> **Objetivo**: Transcreva sem nenhuma alteração o trecho dos dados que começa na linha que contém "Given: Click the Bulk Check button" e termina no fim dos dados, incluindo as duas extremidades.

===

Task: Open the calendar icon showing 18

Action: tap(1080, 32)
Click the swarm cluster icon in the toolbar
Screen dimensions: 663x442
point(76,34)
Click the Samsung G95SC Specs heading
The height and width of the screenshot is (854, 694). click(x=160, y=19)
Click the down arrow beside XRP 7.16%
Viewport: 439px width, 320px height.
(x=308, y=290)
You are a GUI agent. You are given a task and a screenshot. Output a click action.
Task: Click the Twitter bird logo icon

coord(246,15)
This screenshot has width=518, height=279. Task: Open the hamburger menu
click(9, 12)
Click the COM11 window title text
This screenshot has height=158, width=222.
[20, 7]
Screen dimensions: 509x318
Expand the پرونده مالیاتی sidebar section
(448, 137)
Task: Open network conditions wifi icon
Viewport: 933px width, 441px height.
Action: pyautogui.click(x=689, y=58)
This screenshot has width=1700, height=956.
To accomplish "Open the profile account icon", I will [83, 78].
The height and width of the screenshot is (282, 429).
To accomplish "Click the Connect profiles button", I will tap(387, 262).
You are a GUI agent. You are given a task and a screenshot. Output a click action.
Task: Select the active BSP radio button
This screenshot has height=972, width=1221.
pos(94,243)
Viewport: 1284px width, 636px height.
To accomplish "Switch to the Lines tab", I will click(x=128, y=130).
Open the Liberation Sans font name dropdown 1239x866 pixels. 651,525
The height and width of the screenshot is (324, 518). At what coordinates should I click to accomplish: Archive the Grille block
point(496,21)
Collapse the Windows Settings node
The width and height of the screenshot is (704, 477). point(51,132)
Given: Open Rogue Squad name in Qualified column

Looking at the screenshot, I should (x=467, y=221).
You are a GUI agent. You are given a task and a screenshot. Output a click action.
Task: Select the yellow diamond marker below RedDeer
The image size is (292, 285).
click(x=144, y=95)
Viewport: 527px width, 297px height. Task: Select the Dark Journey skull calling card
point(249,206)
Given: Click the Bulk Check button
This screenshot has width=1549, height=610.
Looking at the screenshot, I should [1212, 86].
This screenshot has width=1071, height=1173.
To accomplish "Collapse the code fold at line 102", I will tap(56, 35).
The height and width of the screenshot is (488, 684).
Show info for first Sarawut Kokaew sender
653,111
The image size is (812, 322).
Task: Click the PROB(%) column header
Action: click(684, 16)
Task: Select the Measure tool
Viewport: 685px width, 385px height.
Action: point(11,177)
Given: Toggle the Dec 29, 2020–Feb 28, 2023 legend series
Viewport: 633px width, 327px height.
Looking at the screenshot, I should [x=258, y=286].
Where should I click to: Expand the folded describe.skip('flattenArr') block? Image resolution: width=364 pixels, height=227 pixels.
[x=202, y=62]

===

> **Resultado**:
Given: Click the Bulk Check button
This screenshot has width=1549, height=610.
Looking at the screenshot, I should [1212, 86].
This screenshot has width=1071, height=1173.
To accomplish "Collapse the code fold at line 102", I will tap(56, 35).
The height and width of the screenshot is (488, 684).
Show info for first Sarawut Kokaew sender
653,111
The image size is (812, 322).
Task: Click the PROB(%) column header
Action: click(684, 16)
Task: Select the Measure tool
Viewport: 685px width, 385px height.
Action: point(11,177)
Given: Toggle the Dec 29, 2020–Feb 28, 2023 legend series
Viewport: 633px width, 327px height.
Looking at the screenshot, I should [x=258, y=286].
Where should I click to: Expand the folded describe.skip('flattenArr') block? Image resolution: width=364 pixels, height=227 pixels.
[x=202, y=62]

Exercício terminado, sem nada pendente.